— START Given entries —
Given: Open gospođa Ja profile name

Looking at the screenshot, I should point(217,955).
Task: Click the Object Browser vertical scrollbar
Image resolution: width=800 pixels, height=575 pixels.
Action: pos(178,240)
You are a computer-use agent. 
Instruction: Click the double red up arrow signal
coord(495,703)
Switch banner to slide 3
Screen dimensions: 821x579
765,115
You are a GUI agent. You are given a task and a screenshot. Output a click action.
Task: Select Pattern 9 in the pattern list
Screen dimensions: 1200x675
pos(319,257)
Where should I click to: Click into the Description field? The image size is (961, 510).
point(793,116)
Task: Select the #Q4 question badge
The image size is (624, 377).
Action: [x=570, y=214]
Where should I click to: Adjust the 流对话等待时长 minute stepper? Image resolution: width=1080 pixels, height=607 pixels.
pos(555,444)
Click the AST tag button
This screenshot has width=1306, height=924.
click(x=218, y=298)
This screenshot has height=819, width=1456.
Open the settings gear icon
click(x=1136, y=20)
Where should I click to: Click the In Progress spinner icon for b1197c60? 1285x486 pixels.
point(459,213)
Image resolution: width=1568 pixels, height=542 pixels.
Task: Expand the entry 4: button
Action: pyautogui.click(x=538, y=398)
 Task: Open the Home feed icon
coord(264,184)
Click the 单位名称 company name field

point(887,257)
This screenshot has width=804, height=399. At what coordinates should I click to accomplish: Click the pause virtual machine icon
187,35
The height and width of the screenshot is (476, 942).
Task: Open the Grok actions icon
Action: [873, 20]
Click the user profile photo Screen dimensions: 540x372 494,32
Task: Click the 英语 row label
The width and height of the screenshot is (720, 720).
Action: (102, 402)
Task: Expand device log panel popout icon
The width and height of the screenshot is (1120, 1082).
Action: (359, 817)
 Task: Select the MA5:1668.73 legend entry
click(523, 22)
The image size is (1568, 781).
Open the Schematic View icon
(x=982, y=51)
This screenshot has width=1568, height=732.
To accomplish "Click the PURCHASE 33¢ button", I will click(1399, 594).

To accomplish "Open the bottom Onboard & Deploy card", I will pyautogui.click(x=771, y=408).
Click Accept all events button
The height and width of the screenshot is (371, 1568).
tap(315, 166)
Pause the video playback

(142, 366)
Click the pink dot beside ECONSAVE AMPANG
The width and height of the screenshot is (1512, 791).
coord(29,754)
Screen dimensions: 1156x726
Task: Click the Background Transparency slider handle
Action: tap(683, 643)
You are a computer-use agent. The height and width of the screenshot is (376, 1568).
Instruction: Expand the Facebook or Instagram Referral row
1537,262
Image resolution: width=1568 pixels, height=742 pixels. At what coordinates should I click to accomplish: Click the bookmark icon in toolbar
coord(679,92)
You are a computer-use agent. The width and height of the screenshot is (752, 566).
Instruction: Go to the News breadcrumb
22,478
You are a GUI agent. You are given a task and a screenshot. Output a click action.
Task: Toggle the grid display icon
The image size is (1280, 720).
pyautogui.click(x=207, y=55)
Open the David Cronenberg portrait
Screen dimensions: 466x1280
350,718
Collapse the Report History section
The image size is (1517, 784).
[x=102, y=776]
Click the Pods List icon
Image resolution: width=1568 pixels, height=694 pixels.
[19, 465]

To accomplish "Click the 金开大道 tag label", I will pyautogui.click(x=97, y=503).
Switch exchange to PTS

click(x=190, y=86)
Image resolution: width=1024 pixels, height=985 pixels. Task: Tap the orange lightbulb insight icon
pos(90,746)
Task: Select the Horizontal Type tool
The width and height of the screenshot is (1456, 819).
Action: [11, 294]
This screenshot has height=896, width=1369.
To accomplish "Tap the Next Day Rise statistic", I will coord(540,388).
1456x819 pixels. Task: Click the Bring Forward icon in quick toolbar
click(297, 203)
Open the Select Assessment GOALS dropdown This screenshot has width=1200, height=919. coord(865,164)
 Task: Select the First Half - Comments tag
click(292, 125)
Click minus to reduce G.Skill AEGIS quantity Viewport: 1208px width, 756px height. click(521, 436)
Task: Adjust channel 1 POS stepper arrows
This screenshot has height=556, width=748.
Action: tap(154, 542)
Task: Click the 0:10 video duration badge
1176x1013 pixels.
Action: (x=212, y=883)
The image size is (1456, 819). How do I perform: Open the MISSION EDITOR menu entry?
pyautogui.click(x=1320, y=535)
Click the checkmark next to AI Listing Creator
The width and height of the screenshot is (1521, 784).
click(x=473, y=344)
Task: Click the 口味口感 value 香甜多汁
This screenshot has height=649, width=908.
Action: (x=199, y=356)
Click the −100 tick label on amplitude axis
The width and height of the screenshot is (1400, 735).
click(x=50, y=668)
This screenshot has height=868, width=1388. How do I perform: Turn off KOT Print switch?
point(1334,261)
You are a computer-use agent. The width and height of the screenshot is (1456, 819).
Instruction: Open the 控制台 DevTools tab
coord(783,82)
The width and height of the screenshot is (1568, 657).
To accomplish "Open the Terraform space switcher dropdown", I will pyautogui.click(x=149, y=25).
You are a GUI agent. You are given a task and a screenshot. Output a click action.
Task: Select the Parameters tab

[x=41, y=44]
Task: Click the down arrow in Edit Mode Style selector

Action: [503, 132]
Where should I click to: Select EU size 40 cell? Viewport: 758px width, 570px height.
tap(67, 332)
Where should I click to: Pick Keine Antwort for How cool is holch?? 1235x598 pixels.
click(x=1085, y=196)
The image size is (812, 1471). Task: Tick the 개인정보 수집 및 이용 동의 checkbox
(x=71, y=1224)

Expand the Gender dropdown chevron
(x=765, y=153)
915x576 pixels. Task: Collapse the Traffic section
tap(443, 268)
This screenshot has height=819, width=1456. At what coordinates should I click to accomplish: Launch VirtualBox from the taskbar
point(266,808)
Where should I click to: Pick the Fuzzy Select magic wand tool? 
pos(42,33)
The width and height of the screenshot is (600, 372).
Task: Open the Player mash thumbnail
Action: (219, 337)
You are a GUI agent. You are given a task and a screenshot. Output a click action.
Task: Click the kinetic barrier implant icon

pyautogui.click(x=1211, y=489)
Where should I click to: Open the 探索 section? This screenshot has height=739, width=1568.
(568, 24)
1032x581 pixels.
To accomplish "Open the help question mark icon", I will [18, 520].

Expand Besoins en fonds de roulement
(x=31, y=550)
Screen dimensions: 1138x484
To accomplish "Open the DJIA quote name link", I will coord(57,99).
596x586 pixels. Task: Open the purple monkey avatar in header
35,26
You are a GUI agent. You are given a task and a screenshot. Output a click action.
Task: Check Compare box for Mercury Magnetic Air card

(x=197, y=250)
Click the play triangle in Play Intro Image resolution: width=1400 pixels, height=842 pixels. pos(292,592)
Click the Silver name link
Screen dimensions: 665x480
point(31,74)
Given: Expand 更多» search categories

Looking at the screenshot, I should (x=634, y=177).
— END Given entries —
- _What this task involves_:
Copy the records above verbatim, from the line containing "Click minus to" through the line containing "(x=765, y=153)", including both of those lines.

- _Right answer_:
Click minus to reduce G.Skill AEGIS quantity Viewport: 1208px width, 756px height. click(521, 436)
Task: Adjust channel 1 POS stepper arrows
This screenshot has height=556, width=748.
Action: tap(154, 542)
Task: Click the 0:10 video duration badge
1176x1013 pixels.
Action: (x=212, y=883)
The image size is (1456, 819). How do I perform: Open the MISSION EDITOR menu entry?
pyautogui.click(x=1320, y=535)
Click the checkmark next to AI Listing Creator
The width and height of the screenshot is (1521, 784).
click(x=473, y=344)
Task: Click the 口味口感 value 香甜多汁
This screenshot has height=649, width=908.
Action: (x=199, y=356)
Click the −100 tick label on amplitude axis
The width and height of the screenshot is (1400, 735).
click(x=50, y=668)
This screenshot has height=868, width=1388. How do I perform: Turn off KOT Print switch?
point(1334,261)
You are a computer-use agent. The width and height of the screenshot is (1456, 819).
Instruction: Open the 控制台 DevTools tab
coord(783,82)
The width and height of the screenshot is (1568, 657).
To accomplish "Open the Terraform space switcher dropdown", I will pyautogui.click(x=149, y=25).
You are a GUI agent. You are given a task and a screenshot. Output a click action.
Task: Select the Parameters tab

[x=41, y=44]
Task: Click the down arrow in Edit Mode Style selector

Action: [503, 132]
Where should I click to: Select EU size 40 cell? Viewport: 758px width, 570px height.
tap(67, 332)
Where should I click to: Pick Keine Antwort for How cool is holch?? 1235x598 pixels.
click(x=1085, y=196)
The image size is (812, 1471). Task: Tick the 개인정보 수집 및 이용 동의 checkbox
(x=71, y=1224)

Expand the Gender dropdown chevron
(x=765, y=153)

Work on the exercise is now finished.